- Relator(a)
- Ministra Laurita Vaz
- Órgão julgador
- Sexta Turma
- Data do julgamento
- 09/10/2023
- Data de publicação
- 16/10/2023
STJ – Acórdão, Rel. Ministra Laurita Vaz, Sexta Turma, j. 09/10/2023, p. 16/10/2023
AGRAVO REGIMENTAL NO HABEAS CORPUS. PROCESSUAL PENAL. INSURGÊNCIA CONTRA ACÓRDÃO TRANSITADO EM JULGADO. MANEJO DO WRIT COMO REVISÃO CRIMINAL. MUDANÇA DE ENTENDIMENTO JURISPRUDENCIAL NÃO CABIMENTO. TRÁFICO DE DROGAS. DESCLASSIFICAÇÃO PARA USO PRÓPRIO. IMPOSSIBILIDADE. AGRAVO REGIMENTAL DESPROVIDO. 1. No ponto que se busca a desconstituição dos efeitos da coisa julgada, com o objetivo de se aplicar o redutor da Lei de Drogas, a pretensão da Defesa está embasada em posterior alteração de entendimento jurisprudencial, que é mais favorável ao sentenciado. Ocorre que a pacífica jurisprudência desta Corte rechaça a pretensão que visa à revisão de decisão já transitada em julgado com fundamento na simples modificação da compreensão jurisprudencial de determinada controvérsia. Precedentes. 2. A Corte local, soberana quanto à análise das provas e dos fatos que instruem o processo, concluiu estar comprovada a prática do crime de tráfico de drogas.
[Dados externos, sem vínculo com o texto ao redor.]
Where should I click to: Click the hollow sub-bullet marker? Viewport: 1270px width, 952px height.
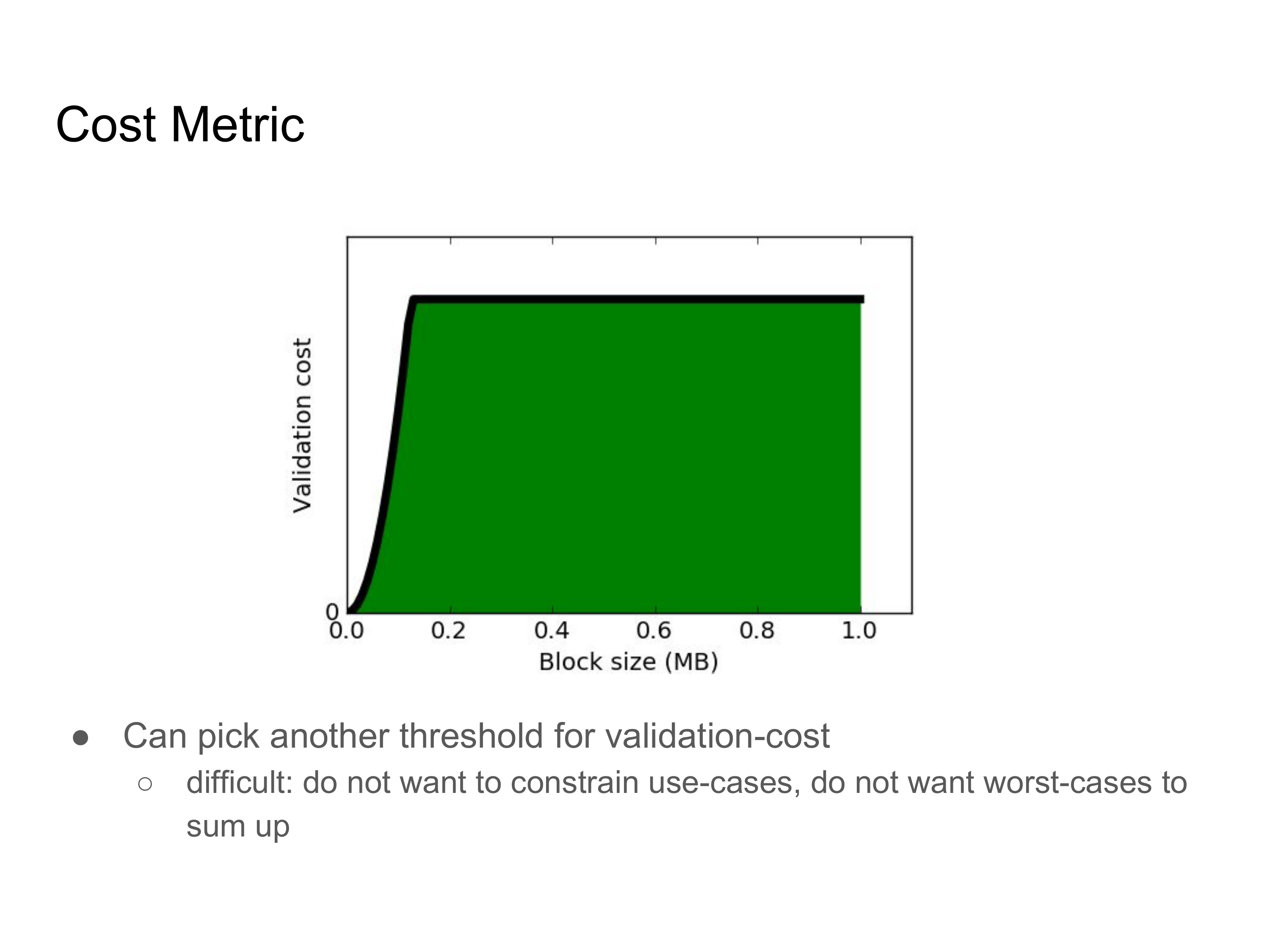pyautogui.click(x=145, y=784)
Para tanto, consignou que, além da quantidade dos entorpecentes aprendida, a forma de acondicionamento e o depoimento dos policiais prestado em Juízo demonstram a atuação do Agravante no tráfico de drogas. Assim, para rever tal conclusão, no sentido de desclassificar a conduta imputada para a do delito do art. 28, da Lei de Drogas, seria necessário o reexame de fatos e provas. Essa pretensão revela-se incabível no rito do habeas corpus. 3. Agravo regimental desprovido. (AgRg no HC n. 826.502/SP, relatora Ministra Laurita Vaz, Sexta Turma, julgado em 9/10/2023, DJe de 16/10/2023.)